Ein Bla­zer ver­leiht mehr Hal­tung als jedes Sweat, soviel ist sicher. Es fühlt sich anders an. Aber ist es das Gefühl, das die Frau­en mehr­heit­lich wol­len? Oder steht nicht den meis­ten Frau­en im aktu­el­len Wahn­sinn zwi­schen Home­of­fice und Home­schoo­ling der Sinn nach bequem?
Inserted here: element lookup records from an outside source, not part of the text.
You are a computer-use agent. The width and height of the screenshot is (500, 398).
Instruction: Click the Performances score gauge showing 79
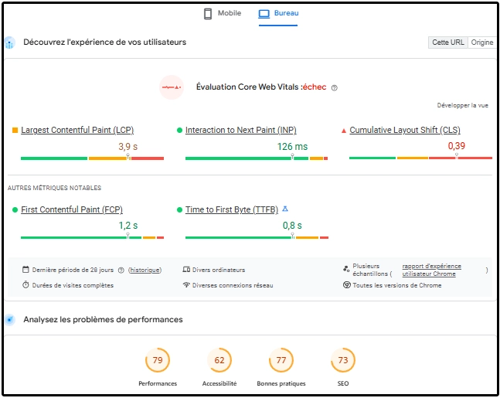click(x=157, y=360)
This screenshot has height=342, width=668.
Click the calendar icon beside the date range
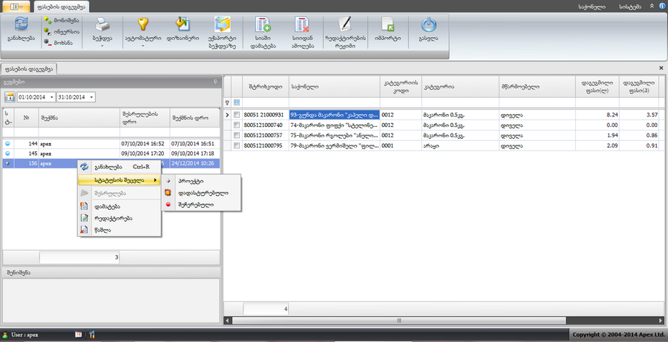pos(10,97)
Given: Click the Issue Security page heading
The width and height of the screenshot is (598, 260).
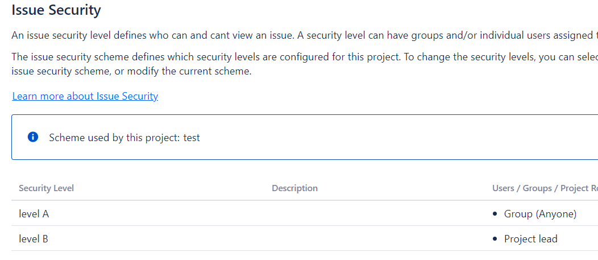Looking at the screenshot, I should click(56, 10).
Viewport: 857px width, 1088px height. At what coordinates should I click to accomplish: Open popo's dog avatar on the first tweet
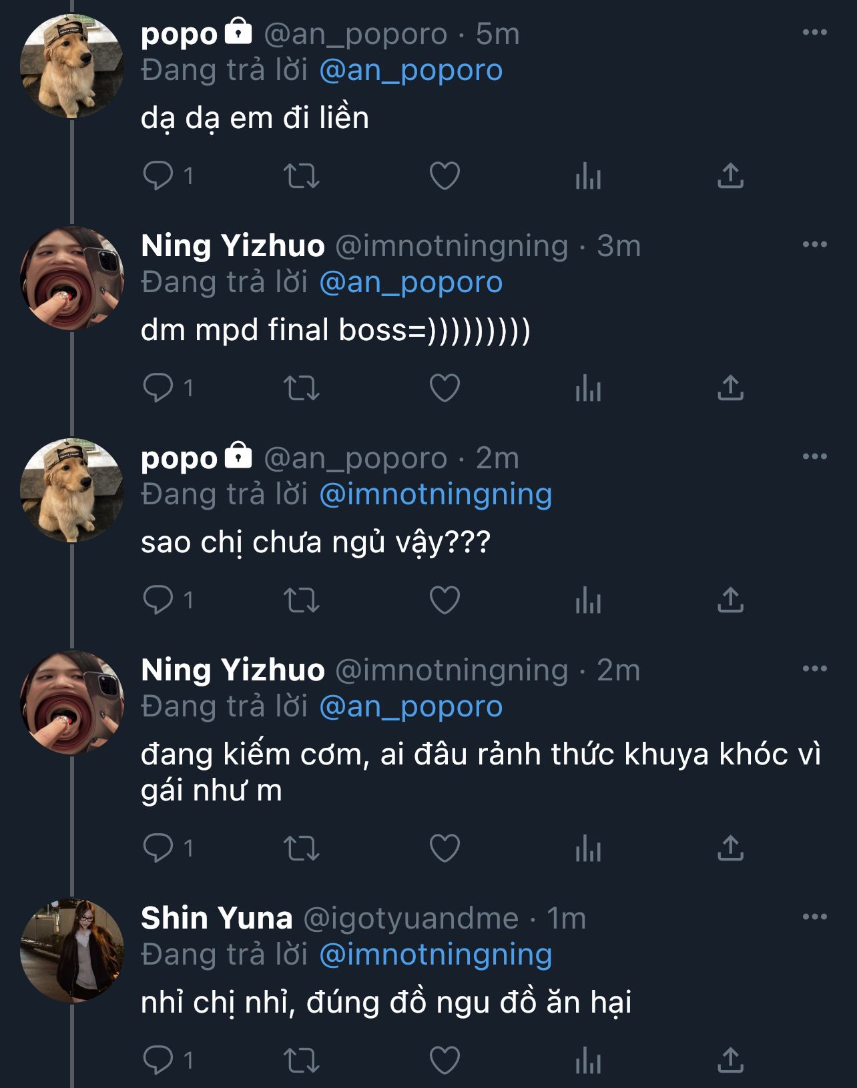pyautogui.click(x=72, y=66)
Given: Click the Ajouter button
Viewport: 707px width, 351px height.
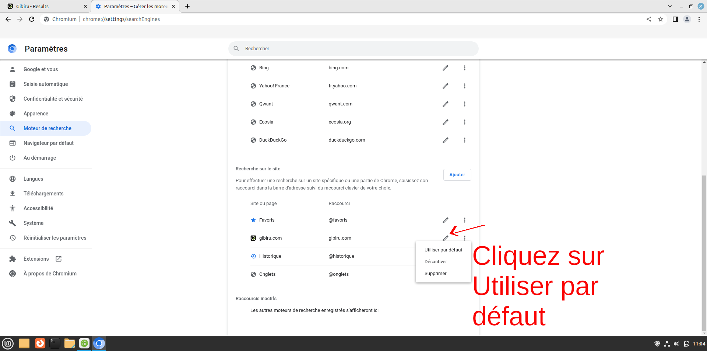Looking at the screenshot, I should click(457, 175).
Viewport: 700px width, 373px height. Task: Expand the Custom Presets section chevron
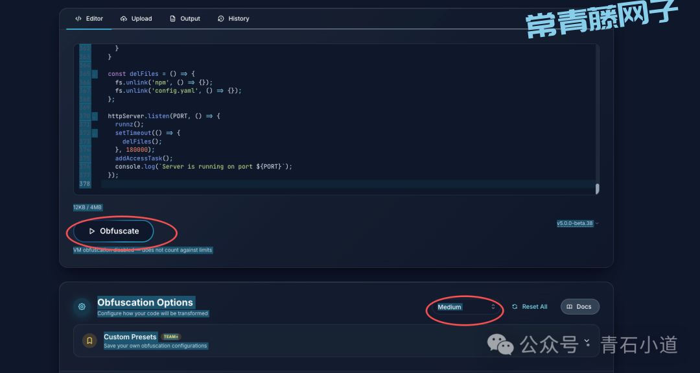point(586,341)
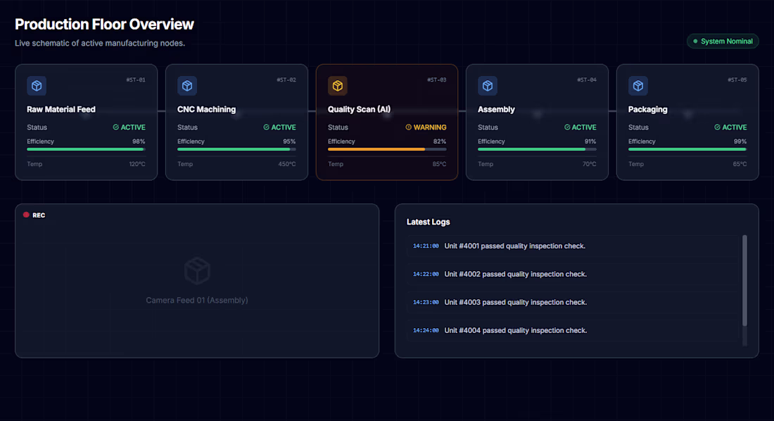Click the System Nominal status button
Image resolution: width=774 pixels, height=421 pixels.
click(723, 41)
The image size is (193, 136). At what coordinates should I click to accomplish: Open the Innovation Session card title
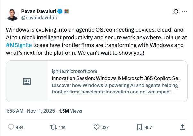click(117, 78)

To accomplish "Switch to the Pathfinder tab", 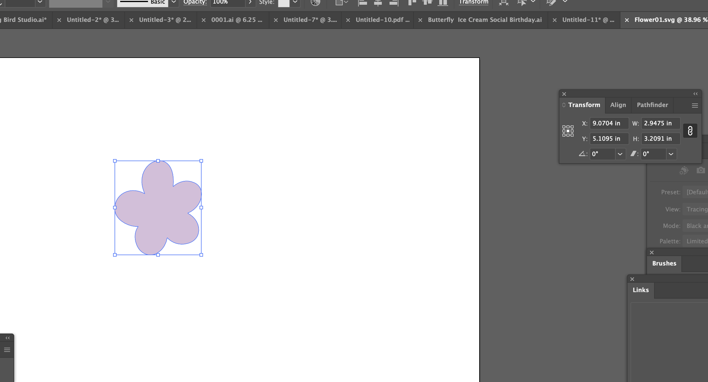I will pos(652,105).
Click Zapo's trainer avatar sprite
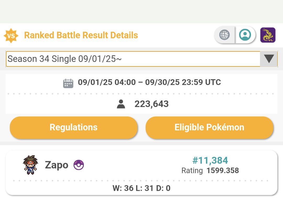283x198 pixels. pos(30,165)

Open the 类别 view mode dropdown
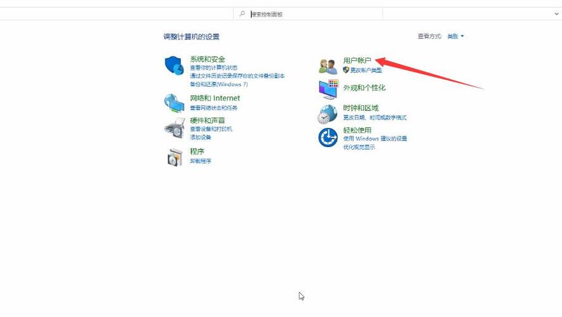[x=456, y=37]
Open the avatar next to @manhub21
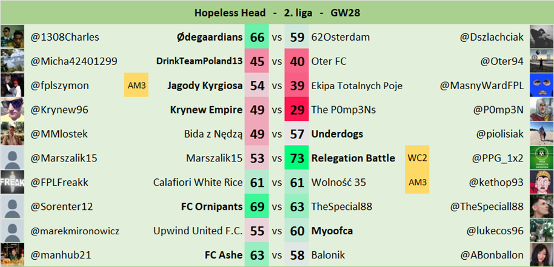The height and width of the screenshot is (267, 554). coord(12,255)
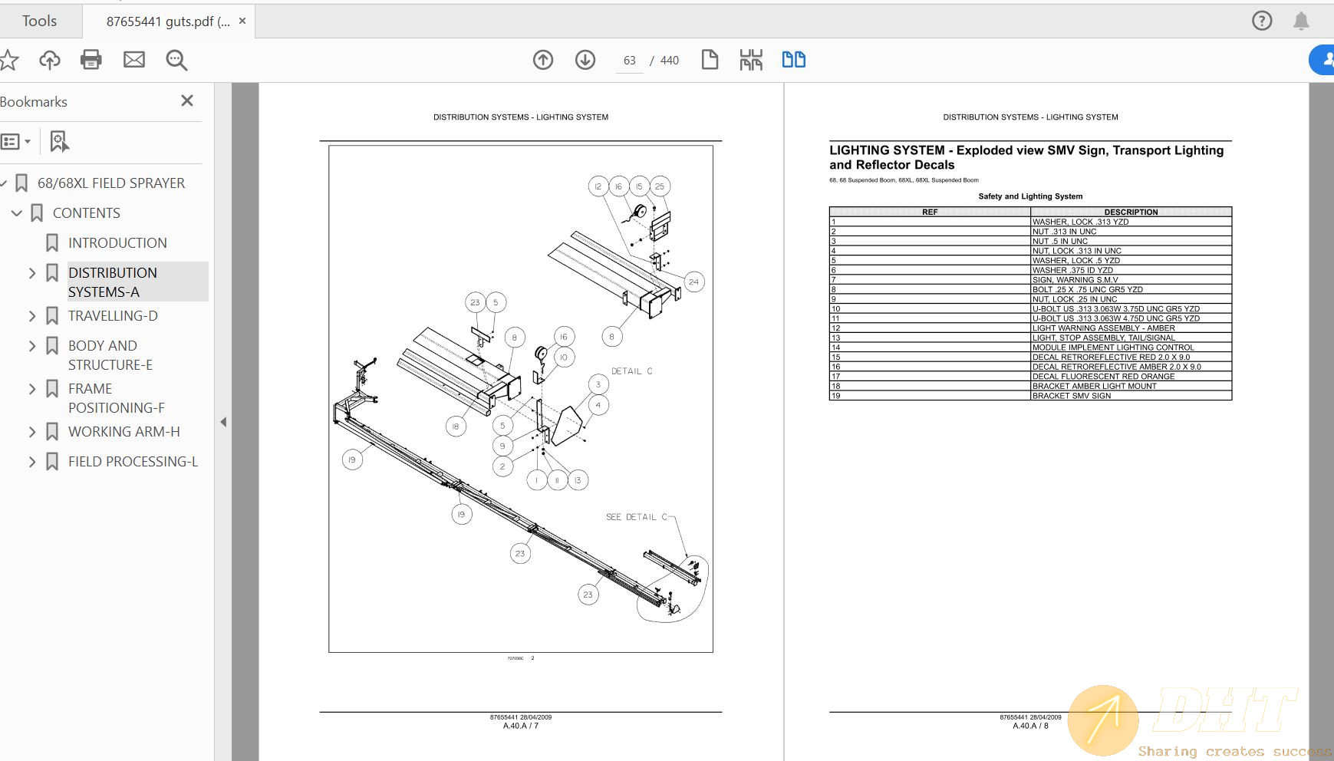
Task: Toggle two-page view mode
Action: click(793, 60)
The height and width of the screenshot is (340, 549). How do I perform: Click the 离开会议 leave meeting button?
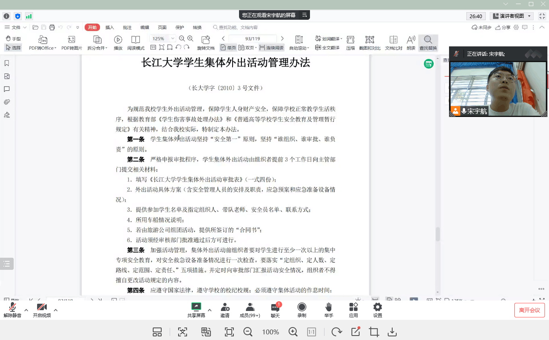click(x=529, y=310)
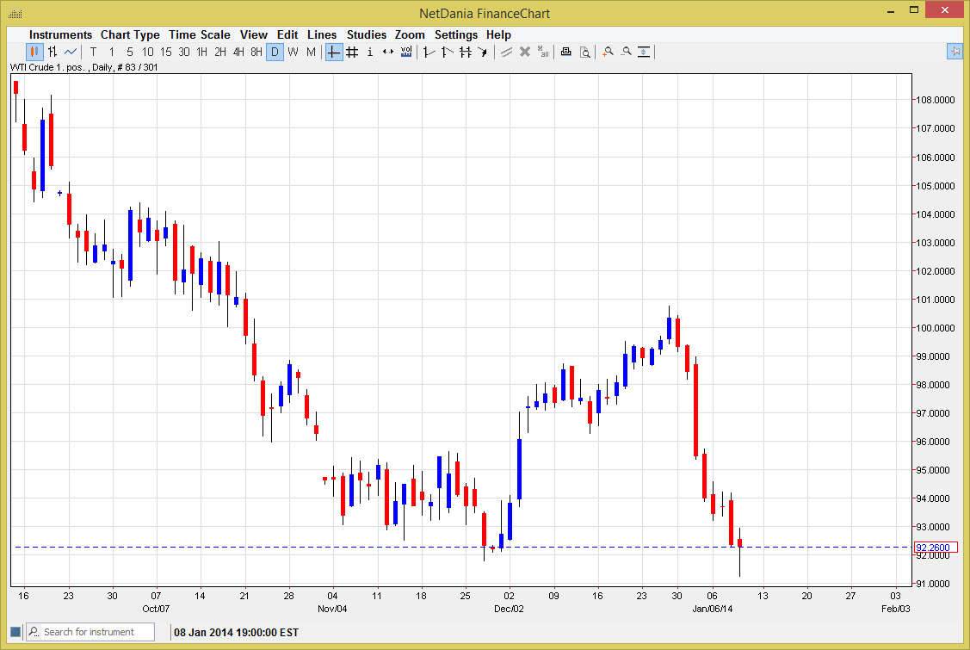Click the zoom out magnifier icon
Viewport: 970px width, 650px height.
626,52
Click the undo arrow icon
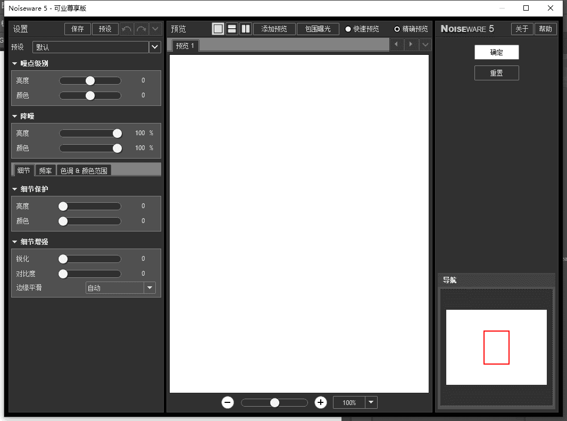Image resolution: width=567 pixels, height=421 pixels. tap(127, 29)
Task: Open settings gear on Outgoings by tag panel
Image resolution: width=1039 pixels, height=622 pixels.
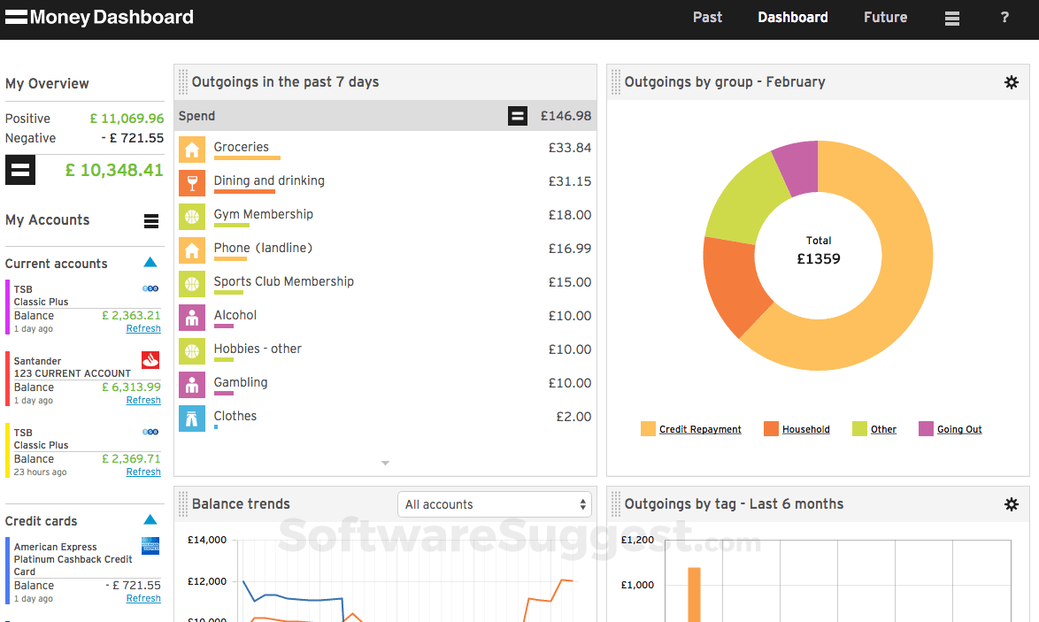Action: pos(1012,503)
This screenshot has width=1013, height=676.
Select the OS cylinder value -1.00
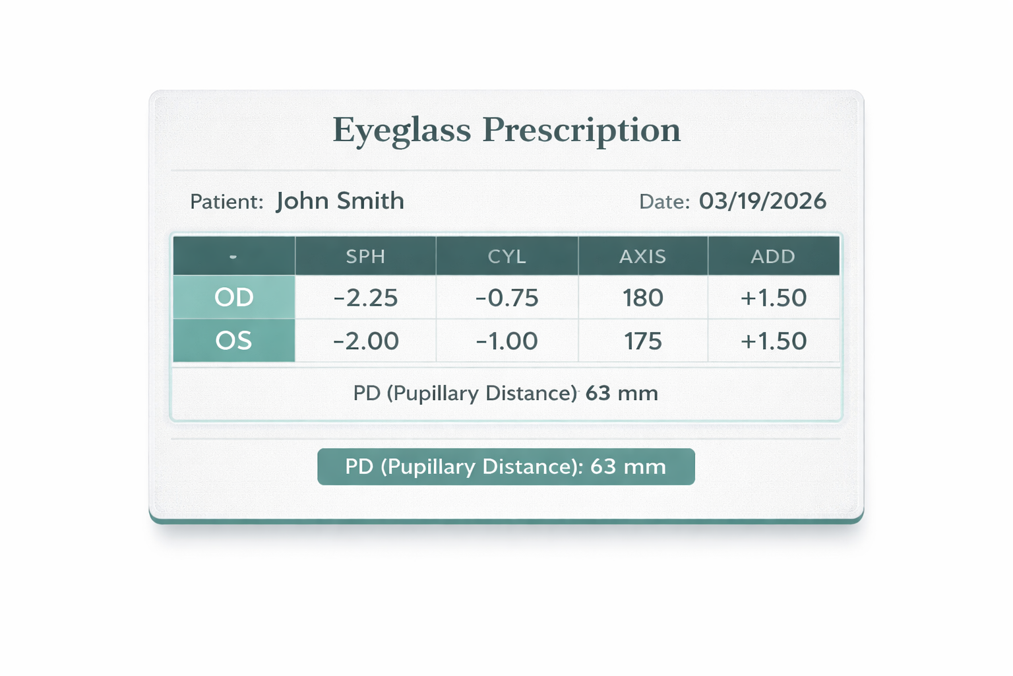coord(507,341)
Ver­mut­lich ist es tat­säch­lich so, wie Bar­ba­ra Mar­kert es nach den ver­gan­ge­nen Desi­gner­schau­en in Paris auf pro­fa­shio­nals bereits resü­miert hat: In der Mode herrscht der­zeit eine Unsi­cher­heit wie auf der Roh­stoff­bör­se. Lang­fris­ti­ge Pro­gno­sen sind schlicht unmög­lich. Das müs­sen wir in die­sen Tagen schmerz­haft erfah­ren. Noch im Janu­ar waren wir alle opti­mis­tisch, dass mit dem Imp­fen ab März sich die Lage ent­spannt. Jetzt haben wir Mit­te April und ste­hen unmit­tel­bar vor dem nächs­ten stren­gen Lock­down. Aus­gang unge­wiss. Vor die­sem Hin­ter­grund über­rascht nicht, wenn Zara wie an der Bör­se agiert und das Risi­ko durch Streu­ung der The­men ver­teilt. Denn eini­ge Waren­stän­der wei­ter hän­gen auch bei Zara kusche­li­ge Jog­ging­ho­sen, Pull­over und unkom­pli­zier­te Klei­der. Die Ein­käu­fer wer­den es in der Order für Frühjahr/Sommer 22, die in den nächs­ten Wochen mit den Pre-Kol­lek­tio­nen schon wie­der star­tet, ver­mut­lich genau­so tun.